Input　　The first line of input contains only one integer, T, the number of test cases. Following T blocks, each block describe one test case.

　　There is two integers N, M (1<=N, M<=300) separated by one white space in the first line of each block, representing the size of the 2-D array.

　　Then N lines follow, each line contains M integers separated by white spaces, representing the elements of the 2-D array.
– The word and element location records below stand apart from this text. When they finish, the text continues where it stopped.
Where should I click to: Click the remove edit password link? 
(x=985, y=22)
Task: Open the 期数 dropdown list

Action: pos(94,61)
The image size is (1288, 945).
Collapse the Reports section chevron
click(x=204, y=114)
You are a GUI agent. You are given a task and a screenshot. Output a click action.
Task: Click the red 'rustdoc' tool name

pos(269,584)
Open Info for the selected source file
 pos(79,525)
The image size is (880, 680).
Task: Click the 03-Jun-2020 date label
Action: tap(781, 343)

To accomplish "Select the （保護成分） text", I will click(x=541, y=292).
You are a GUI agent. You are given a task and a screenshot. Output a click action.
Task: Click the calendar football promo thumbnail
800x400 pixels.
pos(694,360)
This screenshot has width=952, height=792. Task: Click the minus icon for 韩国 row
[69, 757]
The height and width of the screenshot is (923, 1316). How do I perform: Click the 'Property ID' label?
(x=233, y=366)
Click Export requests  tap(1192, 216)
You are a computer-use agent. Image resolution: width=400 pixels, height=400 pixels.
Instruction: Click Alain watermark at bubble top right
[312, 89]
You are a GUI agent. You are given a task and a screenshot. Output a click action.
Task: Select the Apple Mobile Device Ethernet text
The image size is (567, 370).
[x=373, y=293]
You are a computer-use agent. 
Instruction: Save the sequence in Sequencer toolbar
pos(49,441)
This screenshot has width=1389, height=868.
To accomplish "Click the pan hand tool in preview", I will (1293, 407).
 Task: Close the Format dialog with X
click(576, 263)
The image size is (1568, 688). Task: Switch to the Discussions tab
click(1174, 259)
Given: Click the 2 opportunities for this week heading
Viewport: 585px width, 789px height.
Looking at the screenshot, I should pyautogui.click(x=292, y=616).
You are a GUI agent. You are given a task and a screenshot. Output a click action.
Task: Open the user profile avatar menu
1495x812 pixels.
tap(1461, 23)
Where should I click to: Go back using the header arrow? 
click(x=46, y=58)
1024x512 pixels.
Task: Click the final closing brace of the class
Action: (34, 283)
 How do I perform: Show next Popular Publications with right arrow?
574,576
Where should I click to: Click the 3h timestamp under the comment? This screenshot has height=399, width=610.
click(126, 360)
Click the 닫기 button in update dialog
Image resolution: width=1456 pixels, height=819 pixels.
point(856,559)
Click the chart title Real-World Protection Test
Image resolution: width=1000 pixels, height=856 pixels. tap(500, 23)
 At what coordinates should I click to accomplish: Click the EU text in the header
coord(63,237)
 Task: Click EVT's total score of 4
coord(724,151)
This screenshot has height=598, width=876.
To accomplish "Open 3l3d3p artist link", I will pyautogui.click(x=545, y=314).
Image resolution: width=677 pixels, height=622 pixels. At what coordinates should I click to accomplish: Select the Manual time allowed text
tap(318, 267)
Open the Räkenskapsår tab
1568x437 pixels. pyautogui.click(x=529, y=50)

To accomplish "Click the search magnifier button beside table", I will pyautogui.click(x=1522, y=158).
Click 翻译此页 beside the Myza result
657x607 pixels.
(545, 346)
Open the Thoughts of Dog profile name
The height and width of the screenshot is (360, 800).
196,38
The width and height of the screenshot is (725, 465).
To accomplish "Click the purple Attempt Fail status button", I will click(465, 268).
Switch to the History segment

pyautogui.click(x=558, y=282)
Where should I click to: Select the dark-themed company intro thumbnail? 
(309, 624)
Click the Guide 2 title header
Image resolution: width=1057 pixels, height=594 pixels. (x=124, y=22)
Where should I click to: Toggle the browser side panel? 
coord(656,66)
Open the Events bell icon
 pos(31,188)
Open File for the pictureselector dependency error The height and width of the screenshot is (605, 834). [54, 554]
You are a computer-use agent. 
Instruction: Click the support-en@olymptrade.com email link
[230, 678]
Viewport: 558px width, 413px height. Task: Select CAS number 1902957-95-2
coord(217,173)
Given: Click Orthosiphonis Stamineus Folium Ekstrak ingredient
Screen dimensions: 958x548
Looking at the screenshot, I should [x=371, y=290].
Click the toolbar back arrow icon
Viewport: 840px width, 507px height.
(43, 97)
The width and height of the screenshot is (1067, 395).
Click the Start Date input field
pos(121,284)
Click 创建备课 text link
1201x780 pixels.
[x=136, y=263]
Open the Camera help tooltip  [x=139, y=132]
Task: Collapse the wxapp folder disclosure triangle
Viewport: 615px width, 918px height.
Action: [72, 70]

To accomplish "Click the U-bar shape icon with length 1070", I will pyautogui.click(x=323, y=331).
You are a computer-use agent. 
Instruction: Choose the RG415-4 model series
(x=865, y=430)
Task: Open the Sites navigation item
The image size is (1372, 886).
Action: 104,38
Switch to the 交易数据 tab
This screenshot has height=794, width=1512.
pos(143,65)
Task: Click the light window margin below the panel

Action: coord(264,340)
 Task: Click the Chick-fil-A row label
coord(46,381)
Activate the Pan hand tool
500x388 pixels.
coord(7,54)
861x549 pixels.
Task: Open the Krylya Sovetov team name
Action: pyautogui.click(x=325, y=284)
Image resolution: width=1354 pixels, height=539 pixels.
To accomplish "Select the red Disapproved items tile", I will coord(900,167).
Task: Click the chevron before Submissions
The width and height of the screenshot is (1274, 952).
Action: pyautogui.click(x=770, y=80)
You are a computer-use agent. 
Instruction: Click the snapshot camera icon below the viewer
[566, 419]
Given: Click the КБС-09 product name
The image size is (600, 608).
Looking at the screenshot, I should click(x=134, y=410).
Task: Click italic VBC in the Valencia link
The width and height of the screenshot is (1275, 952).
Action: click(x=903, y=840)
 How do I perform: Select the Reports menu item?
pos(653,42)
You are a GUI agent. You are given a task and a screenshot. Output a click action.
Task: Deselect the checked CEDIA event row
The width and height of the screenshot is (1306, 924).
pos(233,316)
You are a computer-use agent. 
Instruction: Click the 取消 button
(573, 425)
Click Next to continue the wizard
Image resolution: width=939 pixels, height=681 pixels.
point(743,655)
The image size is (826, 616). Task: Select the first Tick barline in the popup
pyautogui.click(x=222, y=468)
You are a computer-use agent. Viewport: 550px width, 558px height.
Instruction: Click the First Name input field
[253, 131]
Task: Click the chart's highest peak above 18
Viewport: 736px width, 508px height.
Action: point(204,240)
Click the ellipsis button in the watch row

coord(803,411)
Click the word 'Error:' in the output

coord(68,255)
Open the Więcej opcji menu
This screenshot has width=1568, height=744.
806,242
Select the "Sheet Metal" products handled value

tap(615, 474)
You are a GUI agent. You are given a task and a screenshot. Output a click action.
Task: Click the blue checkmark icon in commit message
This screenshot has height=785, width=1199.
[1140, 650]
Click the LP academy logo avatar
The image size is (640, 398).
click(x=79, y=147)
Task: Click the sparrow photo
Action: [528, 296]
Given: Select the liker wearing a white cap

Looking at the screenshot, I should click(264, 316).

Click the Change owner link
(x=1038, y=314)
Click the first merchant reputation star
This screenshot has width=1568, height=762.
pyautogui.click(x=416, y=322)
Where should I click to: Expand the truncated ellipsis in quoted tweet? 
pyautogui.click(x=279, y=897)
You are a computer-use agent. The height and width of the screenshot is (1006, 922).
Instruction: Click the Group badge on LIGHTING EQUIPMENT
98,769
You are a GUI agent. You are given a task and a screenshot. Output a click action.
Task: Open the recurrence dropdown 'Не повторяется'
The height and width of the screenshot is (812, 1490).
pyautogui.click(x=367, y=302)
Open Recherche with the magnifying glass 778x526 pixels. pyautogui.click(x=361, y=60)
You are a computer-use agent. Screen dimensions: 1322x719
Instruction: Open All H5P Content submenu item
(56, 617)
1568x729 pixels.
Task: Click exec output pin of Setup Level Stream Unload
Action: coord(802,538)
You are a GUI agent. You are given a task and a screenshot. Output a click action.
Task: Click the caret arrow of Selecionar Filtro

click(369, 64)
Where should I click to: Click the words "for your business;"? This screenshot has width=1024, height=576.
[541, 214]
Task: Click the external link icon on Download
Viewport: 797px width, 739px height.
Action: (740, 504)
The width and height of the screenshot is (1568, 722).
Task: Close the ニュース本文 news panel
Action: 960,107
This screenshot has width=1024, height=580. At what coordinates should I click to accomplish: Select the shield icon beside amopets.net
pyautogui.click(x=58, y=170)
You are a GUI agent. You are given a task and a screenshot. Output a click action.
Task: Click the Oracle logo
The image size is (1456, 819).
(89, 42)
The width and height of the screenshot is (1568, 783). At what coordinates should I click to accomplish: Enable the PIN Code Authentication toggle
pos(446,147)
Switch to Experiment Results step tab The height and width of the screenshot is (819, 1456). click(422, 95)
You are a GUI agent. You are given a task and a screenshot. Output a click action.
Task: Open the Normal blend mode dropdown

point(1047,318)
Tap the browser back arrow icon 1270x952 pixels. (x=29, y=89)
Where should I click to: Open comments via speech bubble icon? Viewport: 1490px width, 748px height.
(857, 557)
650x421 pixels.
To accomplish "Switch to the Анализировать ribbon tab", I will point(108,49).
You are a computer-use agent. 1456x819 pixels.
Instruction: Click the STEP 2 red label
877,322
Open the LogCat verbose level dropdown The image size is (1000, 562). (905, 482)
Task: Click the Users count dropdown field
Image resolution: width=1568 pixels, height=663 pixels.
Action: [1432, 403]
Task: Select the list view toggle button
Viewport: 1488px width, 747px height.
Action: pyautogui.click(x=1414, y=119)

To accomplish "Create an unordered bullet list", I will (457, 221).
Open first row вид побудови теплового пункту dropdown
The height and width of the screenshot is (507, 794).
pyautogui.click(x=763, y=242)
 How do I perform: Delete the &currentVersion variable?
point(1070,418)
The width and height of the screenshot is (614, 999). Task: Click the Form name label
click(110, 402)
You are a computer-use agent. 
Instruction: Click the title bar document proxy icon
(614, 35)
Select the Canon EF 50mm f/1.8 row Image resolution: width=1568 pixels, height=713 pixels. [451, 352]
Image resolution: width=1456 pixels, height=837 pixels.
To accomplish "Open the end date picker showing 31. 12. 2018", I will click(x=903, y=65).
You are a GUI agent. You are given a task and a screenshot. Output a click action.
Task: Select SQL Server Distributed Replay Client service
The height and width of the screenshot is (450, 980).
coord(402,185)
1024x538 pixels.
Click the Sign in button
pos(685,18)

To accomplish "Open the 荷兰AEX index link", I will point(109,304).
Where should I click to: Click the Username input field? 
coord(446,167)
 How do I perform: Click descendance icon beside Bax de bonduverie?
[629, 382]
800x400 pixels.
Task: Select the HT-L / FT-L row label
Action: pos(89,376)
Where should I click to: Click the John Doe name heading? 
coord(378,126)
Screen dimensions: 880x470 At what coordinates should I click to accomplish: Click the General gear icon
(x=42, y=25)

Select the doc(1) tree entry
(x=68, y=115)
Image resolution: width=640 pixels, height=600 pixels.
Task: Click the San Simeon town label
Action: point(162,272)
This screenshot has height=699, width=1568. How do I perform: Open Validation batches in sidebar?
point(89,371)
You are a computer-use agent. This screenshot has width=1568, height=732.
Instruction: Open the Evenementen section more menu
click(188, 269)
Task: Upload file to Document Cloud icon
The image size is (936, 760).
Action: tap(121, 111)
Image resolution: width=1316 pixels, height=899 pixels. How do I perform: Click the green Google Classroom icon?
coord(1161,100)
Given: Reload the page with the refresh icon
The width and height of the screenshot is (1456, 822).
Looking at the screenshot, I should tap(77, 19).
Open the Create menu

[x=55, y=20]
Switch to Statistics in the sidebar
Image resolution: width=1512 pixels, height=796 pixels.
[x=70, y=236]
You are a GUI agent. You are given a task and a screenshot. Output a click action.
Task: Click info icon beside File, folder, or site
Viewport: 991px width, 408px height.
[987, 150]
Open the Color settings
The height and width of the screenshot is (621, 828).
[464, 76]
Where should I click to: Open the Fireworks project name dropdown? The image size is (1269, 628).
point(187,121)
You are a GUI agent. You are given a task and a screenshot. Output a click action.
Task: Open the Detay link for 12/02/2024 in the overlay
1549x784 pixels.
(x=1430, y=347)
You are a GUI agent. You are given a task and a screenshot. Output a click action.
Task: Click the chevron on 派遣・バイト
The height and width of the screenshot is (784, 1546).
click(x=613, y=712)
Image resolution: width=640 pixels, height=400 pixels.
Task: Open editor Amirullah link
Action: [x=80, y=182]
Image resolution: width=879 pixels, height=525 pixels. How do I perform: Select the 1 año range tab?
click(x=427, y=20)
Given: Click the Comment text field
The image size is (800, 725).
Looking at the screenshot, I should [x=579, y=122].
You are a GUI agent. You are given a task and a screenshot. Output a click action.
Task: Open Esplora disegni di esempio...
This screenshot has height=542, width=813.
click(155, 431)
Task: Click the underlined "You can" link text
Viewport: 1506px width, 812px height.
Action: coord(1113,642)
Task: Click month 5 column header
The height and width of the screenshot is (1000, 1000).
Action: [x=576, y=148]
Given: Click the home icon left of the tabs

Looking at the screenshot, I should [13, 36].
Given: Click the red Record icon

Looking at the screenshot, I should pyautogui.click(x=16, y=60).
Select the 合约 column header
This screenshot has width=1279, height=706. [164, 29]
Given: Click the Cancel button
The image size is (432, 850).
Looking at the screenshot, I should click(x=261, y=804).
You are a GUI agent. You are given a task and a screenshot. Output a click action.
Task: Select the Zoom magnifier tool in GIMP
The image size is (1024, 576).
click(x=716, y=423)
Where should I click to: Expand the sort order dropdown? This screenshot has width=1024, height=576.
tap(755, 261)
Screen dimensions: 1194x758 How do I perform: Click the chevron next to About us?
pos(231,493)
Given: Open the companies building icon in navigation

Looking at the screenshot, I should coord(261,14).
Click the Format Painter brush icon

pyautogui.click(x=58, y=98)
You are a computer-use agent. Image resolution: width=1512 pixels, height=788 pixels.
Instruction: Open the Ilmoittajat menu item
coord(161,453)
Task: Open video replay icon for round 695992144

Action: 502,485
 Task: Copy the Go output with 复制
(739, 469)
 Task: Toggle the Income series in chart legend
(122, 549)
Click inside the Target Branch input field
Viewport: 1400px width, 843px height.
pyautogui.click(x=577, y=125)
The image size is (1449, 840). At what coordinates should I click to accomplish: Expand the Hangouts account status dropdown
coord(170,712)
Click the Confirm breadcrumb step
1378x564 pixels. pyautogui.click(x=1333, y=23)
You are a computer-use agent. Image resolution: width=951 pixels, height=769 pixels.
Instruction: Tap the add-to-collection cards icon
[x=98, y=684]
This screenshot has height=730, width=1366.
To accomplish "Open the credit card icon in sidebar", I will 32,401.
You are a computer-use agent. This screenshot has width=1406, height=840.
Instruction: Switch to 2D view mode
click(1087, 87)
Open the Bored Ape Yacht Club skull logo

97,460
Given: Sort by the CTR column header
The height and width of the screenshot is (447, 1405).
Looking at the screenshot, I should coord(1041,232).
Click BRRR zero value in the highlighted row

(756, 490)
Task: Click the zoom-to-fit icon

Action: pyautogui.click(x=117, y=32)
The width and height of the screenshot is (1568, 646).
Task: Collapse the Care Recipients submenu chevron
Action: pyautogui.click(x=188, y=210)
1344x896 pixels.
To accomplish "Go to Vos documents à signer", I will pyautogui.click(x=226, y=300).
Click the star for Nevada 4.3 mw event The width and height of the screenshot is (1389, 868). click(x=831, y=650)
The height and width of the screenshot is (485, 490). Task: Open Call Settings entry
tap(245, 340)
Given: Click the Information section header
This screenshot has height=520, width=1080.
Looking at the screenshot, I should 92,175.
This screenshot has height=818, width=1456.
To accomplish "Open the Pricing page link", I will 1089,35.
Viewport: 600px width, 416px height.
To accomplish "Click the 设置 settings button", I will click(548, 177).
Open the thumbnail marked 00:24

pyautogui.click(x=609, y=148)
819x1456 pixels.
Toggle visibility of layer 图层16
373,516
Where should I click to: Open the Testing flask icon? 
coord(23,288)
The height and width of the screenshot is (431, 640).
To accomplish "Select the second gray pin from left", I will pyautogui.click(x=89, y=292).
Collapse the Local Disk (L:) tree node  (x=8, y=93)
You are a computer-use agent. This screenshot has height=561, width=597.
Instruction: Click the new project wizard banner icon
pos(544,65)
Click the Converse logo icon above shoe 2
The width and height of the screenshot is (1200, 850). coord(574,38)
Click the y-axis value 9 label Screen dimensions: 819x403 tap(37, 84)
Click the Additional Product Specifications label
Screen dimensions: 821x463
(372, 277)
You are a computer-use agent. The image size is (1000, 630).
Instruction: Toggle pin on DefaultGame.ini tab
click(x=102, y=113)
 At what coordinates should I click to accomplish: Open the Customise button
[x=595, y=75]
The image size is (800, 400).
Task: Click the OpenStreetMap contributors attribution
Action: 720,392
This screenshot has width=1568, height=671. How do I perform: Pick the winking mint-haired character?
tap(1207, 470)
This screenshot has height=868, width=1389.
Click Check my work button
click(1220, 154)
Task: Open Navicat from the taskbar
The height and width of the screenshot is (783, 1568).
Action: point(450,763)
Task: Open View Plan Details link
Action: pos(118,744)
All the elements in the 2-D array will be larger than 0 and no more than 31415926.Output　　For each test case, output P only, the size of the maximum sub-array that you need to find.Sample Input

1
5 10
1 2 3 3 2 4 5 6 7 8
1 2 3 3 2 4 5 6 7 8
1 2 3 3 2 4 5 6 7 8
1 2 3 3 2 4 5 6 7 8
1 2 3 9 10 4 5 6 7 8

Sample Output
4

题意：给你一个大的矩阵，然后让你计算出该矩阵中每行每列都是回文串的正方形子矩阵的个数

暴力水过不科学

ac代码：

#include <iostream>
#include <cstdio>
#include <cstring>
using namespace std;
int map[305][305],x,y;
int solve(int a,int b,int ans)
{
if(a+ans>x||b+ans>y)
return 0;
for(int i=a;i<a+ans;i++)
{
for(int j=b;j<b+ans;j++)
{
if(map[i][j]!=map[i][b+ans-1-j+b]||map[i][j]!=map[a+ans-1-i+a][j])
return 0;
}
}
return 1;
}
int main()
{
int n;
cin>>n;
while(n--)
{
cin>>x>>y;
for(int i=0;i<x;i++)
for(int j=0;j<y;j++)
scanf("%d",&map[i][j]);
int sum=min(x,y);
int flag=0;
for(int i=sum;i>=1;i--)
{
for(int j=0;j<x;j++)
{
for(int k=0;k<y;k++)
{
if(solve(j,k,i))
{
printf("%d\n",i);
flag=1;
break;
}
}
if(flag==1)
break;
}
if(flag==1)
break;
}
}
}